The following is a self-contained nim file that triggers a SIGSEGV upon trying to convert the base object to the derived object. Sorry for the long code, but it needs the supporting libc routines.

$ nim c -d:release --os:any --mm:arc -d:useMalloc -d:noSignalHandler --noMain \
    --passC:"-ffreestanding -fno-stack-protector -mno-red-zone -masm=intel" \
    --passL:"-nostdlib -e mymain" refsubtype.nim

$ ./refsubtype
fish: Job 1, './refsubtype' terminated by signal SIGSEGV (Address boundary error)
# refsubtype.nim

# compile and run with:
#   nim c -r -d:release --os:any --mm:arc -d:useMalloc -d:noSignalHandler --noMain \
#     --passC:"-ffreestanding -fno-stack-protector -mno-red-zone -masm=intel" \
#     --passL:"-nostdlib -e mymain" refsubtype.nim

# libc support

proc memset*(p: pointer, value: cint, size: csize_t): pointer {.exportc.} =
  let pp = cast[ptr UncheckedArray[byte]](p)
  let v = cast[byte](value)
  for i in 0..<size:
    pp[i] = v
  return p

proc memcpy*(dst: pointer, src: pointer, size: csize_t): pointer
    {.exportc, codegenDecl: "$# $#(void * restrict dst,  const void * restrict src,  size_t size)".} =
  let d = cast[ptr UncheckedArray[byte]](dst)
  let s = cast[ptr UncheckedArray[byte]](src)
  for i in 0..<size:
    d[i] = s[i]
  return dst

proc strstr*(str: cstring, substr: cstring): cstring
    {.exportc, codegenDecl: "$# $#(const char* str, const char* substr)".} =
  let s = cast[ptr UncheckedArray[byte]](str)
  let ss = cast[ptr UncheckedArray[byte]](substr)
  var i = 0
  while s[i] != 0:
    var j = 0
    while ss[j] != 0 and s[i + j] != 0 and ss[j] == s[i + j]:
      inc(j)
    if ss[j] == 0:
      return cast[cstring](addr s[i])
    inc(i)
  return nil

proc exit*(code: cint) {.exportc.} =
  asm """
    mov eax, 60
    syscall
    :
    :"D"(`code`)
  """

# malloc support

var
  heap: array[4096, byte]
  heapBumpPtr: int

proc malloc*(size: csize_t): pointer {.exportc.} =
  result = cast[pointer](heapBumpPtr)
  inc heapBumpPtr, size.int

proc calloc*(num: csize_t, size: csize_t): pointer {.exportc.} =
  result = malloc(size * num)

proc free*(p: pointer) {.exportc.} =
  discard

proc realloc*(p: pointer, new_size: csize_t): pointer {.exportc.} =
  result = malloc(new_size)
  discard memcpy(result, p, new_size)
  free(p)

# main program

proc mymain*() {.exportc.} =
  heapBumpPtr = cast[int](addr heap)

  type
    Base = ref BaseObj
    BaseObj = object of RootObj

    Derived = ref DerivedObj
    DerivedObj = object of BaseObj

  proc foo(b: Base) =
    var d = Derived(b)  # SIGSEGV

  var d: Derived
  new(d)
  foo(d)

  quit 0
$ nim -v
Nim Compiler Version 1.6.2 [Linux: amd64]
Compiled at 2021-12-17
Copyright (c) 2006-2021 by Andreas Rumpf

git hash: 9084d9bc02bcd983b81a4c76a05f27b9ce2707dd
active boot switches: -d:release
khaledh commented 2 years ago

@Araq If you have a few minutes can you elaborate on whether the above is a bug or not?

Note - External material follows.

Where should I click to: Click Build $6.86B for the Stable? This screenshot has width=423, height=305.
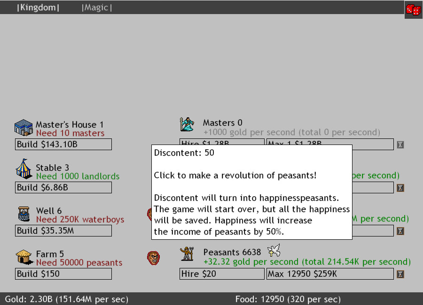[63, 187]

Araq commented 2 years ago

Takes more than a few minutes to answer this question.

ringabout commented 2 years ago

I ran a gdb debug. It seems to be a bug.

strstr (substr=0x555555559340 "|compiler.test.DerivedObj|compiler.test.BaseObj|RootObj|", str=0x0)
    at /home/wind/nought/Nim/test.nim:37
37        while s[i] != 0:
(gdb) bt
#0  strstr (substr=0x555555559340 "|compiler.test.DerivedObj|compiler.test.BaseObj|RootObj|", str=0x0)
    at /home/wind/nought/Nim/test.nim:37
#1  isObj (obj=0x55555555c1a0 <NTIv2__DaWTLn80lskcdCjhrn47Sw_>, 
    subclass=0x555555559340 "|compiler.test.DerivedObj|compiler.test.BaseObj|RootObj|")
    at /home/wind/.choosenim/toolchains/nim-1.6.2/lib/system/arc.nim:233
#2  foo__test_109 (b=<optimized out>) at /home/wind/nought/Nim/test.nim:88
#3  mymain () at /home/wind/nought/Nim/test.nim:92

The type of d seems to be erased.

Araq commented 1 year ago

This bug has been fixed some time ago.